▸ Activity: Count every line of these entries that holds the word "width", and reply with the number only.

▸ Source records:
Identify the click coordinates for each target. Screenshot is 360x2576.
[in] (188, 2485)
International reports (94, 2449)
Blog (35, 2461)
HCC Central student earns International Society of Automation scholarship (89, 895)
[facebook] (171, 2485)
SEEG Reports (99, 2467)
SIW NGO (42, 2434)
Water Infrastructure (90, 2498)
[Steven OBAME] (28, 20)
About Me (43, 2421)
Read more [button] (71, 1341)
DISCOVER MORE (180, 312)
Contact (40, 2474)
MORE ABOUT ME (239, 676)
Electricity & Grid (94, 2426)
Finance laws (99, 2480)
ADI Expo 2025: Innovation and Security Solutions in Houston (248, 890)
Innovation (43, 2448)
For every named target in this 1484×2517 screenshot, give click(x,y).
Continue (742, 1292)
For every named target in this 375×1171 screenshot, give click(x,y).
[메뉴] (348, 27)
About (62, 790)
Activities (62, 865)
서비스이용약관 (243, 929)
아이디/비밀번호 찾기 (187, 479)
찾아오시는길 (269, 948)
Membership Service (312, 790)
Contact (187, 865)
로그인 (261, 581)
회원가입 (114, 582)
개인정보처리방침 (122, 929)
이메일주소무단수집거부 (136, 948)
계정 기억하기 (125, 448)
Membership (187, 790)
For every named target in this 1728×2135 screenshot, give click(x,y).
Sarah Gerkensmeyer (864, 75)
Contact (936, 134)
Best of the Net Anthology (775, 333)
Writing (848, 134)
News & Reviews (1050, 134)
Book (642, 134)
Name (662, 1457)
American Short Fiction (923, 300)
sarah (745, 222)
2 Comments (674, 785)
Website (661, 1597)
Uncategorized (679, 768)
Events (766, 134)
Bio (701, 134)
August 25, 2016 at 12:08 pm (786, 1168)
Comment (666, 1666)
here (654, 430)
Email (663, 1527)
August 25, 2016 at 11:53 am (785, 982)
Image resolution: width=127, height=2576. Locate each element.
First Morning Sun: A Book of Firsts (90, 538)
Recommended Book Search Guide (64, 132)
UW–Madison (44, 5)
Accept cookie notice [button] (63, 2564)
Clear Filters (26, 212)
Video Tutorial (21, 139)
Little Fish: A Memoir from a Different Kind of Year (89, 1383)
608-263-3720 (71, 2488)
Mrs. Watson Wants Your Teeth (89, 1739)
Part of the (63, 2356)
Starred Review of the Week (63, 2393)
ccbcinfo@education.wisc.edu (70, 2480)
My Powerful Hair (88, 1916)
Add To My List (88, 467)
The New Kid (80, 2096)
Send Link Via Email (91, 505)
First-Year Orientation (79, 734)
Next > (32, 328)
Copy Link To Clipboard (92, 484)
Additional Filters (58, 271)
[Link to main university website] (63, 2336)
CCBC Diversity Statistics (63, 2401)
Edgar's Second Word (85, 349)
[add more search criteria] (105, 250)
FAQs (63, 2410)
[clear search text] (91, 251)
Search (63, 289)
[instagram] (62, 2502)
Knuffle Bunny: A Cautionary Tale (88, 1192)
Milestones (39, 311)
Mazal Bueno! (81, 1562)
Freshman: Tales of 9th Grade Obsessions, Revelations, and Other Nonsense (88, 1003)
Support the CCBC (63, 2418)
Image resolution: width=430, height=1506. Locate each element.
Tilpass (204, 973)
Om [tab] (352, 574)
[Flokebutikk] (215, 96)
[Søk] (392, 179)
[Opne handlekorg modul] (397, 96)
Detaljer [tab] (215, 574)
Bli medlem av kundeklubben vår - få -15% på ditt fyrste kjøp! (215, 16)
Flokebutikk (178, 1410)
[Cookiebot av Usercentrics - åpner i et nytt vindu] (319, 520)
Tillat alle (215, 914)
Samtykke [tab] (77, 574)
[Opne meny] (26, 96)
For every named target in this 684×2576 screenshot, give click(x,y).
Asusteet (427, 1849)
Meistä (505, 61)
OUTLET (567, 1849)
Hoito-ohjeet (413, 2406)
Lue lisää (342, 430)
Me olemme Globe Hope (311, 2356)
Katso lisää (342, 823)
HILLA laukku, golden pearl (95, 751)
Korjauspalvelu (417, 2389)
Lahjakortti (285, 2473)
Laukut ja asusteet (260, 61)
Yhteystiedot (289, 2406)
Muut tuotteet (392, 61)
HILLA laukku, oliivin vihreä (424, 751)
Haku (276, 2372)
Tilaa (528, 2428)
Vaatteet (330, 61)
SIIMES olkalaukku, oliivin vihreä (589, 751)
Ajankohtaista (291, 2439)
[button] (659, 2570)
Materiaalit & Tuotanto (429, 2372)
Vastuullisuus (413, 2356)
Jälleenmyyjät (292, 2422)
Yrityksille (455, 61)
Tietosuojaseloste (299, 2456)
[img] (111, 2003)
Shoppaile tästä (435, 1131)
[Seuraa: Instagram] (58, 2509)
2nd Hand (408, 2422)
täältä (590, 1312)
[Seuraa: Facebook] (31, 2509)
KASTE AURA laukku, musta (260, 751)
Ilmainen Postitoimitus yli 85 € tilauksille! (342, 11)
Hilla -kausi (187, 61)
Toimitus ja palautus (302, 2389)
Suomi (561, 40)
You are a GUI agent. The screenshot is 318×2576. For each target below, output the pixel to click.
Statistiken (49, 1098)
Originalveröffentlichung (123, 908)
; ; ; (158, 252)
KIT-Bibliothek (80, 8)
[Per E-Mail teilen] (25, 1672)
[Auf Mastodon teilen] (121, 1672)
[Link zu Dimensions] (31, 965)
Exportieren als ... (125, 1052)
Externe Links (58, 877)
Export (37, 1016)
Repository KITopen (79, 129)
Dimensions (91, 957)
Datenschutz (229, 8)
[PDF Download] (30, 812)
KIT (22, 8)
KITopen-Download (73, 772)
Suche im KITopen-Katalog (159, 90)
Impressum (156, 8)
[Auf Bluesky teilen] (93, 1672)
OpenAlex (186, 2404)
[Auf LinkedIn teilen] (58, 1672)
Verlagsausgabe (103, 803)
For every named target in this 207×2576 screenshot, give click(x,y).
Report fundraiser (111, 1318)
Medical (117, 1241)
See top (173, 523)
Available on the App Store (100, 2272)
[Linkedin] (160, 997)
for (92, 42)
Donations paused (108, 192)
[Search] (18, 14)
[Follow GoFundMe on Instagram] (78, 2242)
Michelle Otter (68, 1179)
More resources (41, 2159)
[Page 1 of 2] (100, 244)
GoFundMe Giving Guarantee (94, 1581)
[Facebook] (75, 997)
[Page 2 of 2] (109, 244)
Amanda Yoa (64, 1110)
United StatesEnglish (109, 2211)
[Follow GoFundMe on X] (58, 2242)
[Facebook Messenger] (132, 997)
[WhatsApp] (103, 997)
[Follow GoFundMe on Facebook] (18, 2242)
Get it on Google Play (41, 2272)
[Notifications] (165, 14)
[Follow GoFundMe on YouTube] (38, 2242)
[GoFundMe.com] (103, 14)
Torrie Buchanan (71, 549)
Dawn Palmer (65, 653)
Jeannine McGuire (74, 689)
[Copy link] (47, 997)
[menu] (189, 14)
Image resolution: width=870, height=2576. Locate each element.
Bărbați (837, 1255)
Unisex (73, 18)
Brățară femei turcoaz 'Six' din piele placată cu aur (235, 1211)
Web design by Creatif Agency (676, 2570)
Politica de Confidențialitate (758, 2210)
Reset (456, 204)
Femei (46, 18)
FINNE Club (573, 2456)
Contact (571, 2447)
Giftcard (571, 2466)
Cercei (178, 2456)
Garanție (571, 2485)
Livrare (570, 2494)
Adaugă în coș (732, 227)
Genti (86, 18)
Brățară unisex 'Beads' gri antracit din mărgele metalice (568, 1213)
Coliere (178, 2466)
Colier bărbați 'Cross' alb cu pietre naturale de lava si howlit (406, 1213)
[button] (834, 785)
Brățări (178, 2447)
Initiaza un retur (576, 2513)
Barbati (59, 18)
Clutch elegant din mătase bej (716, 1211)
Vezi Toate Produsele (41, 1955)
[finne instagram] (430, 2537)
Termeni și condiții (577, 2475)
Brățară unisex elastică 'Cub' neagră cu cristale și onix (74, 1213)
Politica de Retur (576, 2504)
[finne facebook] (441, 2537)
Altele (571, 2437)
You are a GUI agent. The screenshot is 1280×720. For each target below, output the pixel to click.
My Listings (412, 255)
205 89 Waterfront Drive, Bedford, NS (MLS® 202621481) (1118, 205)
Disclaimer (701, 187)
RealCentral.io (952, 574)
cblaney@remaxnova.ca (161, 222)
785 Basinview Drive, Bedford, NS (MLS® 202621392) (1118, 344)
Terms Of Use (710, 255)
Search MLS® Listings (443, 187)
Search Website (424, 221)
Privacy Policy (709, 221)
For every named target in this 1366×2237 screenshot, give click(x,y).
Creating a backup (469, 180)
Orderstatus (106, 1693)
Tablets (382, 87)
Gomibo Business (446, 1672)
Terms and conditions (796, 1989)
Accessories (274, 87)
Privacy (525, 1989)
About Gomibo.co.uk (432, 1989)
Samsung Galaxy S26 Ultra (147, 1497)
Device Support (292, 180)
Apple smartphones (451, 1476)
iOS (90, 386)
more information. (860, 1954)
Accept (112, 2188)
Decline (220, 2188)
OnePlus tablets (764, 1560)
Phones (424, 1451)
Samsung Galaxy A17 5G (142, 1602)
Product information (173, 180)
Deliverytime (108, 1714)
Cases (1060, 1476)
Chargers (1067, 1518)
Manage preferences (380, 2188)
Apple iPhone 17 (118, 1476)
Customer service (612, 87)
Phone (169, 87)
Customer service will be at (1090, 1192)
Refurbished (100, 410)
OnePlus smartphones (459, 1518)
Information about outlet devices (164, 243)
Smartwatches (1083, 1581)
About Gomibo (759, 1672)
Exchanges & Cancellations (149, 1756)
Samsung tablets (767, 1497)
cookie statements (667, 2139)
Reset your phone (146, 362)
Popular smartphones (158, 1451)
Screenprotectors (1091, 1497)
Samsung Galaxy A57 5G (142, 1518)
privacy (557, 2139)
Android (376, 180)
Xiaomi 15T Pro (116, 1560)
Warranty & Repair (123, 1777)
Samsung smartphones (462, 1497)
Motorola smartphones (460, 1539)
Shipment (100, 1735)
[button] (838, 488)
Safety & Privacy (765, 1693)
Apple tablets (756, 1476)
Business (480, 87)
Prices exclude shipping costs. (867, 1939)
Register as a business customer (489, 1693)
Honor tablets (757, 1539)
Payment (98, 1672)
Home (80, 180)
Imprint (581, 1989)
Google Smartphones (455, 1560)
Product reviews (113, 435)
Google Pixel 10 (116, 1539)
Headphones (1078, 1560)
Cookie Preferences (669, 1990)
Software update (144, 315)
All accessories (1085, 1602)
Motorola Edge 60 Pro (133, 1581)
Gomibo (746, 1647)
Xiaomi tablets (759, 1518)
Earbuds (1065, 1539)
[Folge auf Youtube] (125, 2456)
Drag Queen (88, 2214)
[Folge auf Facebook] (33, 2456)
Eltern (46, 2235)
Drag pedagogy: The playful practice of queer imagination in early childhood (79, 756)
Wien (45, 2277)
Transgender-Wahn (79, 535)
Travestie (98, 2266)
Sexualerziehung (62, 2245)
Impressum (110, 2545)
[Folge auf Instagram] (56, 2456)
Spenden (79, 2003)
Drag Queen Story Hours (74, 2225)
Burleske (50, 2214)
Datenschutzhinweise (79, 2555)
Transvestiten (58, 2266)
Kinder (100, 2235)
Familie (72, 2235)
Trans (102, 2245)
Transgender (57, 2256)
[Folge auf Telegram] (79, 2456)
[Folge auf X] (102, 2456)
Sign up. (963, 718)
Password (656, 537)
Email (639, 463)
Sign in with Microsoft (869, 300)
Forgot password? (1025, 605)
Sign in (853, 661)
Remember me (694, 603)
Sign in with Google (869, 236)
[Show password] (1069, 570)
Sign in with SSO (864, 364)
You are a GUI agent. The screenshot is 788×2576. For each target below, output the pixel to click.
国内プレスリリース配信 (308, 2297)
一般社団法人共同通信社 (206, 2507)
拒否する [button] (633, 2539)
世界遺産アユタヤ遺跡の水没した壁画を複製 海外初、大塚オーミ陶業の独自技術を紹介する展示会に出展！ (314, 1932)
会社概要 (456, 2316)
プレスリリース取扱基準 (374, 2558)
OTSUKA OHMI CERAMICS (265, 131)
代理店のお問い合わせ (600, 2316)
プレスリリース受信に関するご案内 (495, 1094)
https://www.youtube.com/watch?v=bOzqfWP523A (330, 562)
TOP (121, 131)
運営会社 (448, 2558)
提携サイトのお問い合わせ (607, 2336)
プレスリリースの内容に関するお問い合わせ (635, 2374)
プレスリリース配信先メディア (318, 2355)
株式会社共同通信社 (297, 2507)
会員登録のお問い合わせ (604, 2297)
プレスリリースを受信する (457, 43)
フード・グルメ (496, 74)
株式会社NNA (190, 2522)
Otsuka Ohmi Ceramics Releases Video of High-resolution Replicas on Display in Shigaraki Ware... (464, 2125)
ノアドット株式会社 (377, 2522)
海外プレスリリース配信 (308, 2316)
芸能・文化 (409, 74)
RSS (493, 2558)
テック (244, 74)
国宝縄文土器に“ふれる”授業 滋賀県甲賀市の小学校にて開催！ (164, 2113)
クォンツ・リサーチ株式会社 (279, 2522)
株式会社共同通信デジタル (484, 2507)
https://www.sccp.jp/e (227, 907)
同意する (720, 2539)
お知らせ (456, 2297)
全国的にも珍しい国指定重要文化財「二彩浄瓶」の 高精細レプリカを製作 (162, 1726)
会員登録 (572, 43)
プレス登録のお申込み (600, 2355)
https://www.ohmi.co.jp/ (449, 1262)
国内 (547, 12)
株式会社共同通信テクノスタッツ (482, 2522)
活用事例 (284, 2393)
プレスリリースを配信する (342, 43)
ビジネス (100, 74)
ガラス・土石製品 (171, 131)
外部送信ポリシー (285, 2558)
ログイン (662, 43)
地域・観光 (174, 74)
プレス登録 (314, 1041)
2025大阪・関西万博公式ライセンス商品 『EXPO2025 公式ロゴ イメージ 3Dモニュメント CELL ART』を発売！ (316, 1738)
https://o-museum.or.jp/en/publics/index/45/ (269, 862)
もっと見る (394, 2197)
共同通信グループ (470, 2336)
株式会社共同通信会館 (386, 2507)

▸ Task output: 3